Campina Grande: O Futuro da Tradição Nordestina

Campina Grande: O Futuro da Tradição Nordestina

Durante a maior parte do ano, Campina Grande é uma cidade como tantas outras: atravessada por compromissos, trânsito, trabalho e pressa. Mas chega junho — e algo difícil de medir acontece. A memória deixa de ser lembrança e passa a ocupar as ruas.

Junho é o mês em que essa narrativa se torna visível.

À primeira vista, o que se vê é uma festa. Luzes suspensas sobre as ruas, música atravessando a noite, multidões ocupando espaços que durante o resto do ano pertencem à rotina. Mas a observação demorada revela algo menos imediato e talvez mais interessante: a celebração funciona como uma conversa contínua entre passado e futuro.

Há cidades que preservam suas tradições como relíquias delicadas, protegidas pela distância do tempo. Em Campina Grande, a tradição parece ter escolhido outro destino. Ela circula. Mistura-se à vida cotidiana. Adapta-se sem desaparecer.

O São João não surge como uma interrupção da cidade moderna; ele emerge do próprio tecido urbano. A mesma cidade que abriga universidades, centros comerciais, empreendimentos tecnológicos e fluxos constantes de inovação reserva, todos os anos, um espaço privilegiado para símbolos que antecedem a contemporaneidade. A sanfona, o forró, o milho, as bandeiras coloridas e as quadrilhas não aparecem como elementos decorativos de um passado distante. São personagens ativos de uma identidade que continua em construção.

Talvez por isso seja difícil explicar o fascínio que o evento exerce sobre quem o visita.

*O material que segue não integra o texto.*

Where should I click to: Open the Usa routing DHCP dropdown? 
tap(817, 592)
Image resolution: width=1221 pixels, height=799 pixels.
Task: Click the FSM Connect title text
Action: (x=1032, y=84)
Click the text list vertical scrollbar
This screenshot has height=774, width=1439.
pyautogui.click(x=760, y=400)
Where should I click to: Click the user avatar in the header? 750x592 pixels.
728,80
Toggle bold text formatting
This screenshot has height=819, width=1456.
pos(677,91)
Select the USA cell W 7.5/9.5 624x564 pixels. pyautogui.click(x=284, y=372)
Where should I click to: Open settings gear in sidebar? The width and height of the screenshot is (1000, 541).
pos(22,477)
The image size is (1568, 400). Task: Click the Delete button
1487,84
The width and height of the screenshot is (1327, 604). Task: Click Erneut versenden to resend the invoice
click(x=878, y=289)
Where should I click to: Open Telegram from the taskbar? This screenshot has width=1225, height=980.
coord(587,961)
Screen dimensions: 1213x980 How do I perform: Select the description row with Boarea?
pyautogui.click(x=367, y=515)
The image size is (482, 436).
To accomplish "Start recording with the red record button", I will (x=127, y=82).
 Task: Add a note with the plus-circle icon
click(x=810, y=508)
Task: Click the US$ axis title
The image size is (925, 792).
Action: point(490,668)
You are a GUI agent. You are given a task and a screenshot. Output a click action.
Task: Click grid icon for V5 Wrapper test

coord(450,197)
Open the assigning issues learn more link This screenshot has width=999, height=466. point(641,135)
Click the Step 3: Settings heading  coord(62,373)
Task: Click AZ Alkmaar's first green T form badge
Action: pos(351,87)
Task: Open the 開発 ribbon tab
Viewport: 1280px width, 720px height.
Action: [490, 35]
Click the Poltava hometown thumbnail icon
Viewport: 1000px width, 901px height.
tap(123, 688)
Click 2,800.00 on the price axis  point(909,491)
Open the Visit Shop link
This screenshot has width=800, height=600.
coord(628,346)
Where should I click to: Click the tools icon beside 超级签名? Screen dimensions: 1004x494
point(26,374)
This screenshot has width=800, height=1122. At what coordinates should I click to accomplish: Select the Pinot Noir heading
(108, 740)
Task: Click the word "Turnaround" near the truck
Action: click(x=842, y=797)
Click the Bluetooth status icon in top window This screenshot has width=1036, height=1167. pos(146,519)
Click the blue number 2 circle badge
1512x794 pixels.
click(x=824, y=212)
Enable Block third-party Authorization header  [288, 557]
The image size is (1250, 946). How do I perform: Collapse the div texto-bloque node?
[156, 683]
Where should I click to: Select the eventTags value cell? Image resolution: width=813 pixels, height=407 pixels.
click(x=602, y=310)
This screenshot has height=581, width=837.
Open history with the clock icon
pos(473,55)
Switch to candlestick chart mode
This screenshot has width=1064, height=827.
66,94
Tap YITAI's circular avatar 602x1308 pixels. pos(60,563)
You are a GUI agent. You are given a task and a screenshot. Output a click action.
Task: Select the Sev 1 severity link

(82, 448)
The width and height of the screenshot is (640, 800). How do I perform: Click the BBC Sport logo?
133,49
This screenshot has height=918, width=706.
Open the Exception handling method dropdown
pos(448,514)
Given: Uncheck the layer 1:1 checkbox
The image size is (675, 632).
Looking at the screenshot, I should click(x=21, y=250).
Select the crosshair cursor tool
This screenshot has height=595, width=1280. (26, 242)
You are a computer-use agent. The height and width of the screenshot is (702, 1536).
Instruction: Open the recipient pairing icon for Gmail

Os números ajudam, mas não resolvem o mistério. Milhões de visitantes, dezenas de dias de programação, estruturas grandiosas e impactos econômicos expressivos são informações relevantes. No entanto, nenhuma estatística consegue registrar o instante em que uma melodia desperta uma lembrança esquecida ou quando um visitante percebe que está diante de uma manifestação cultural que se recusa a transformar-se em peça de museu.

A força da festa reside justamente nessa recusa.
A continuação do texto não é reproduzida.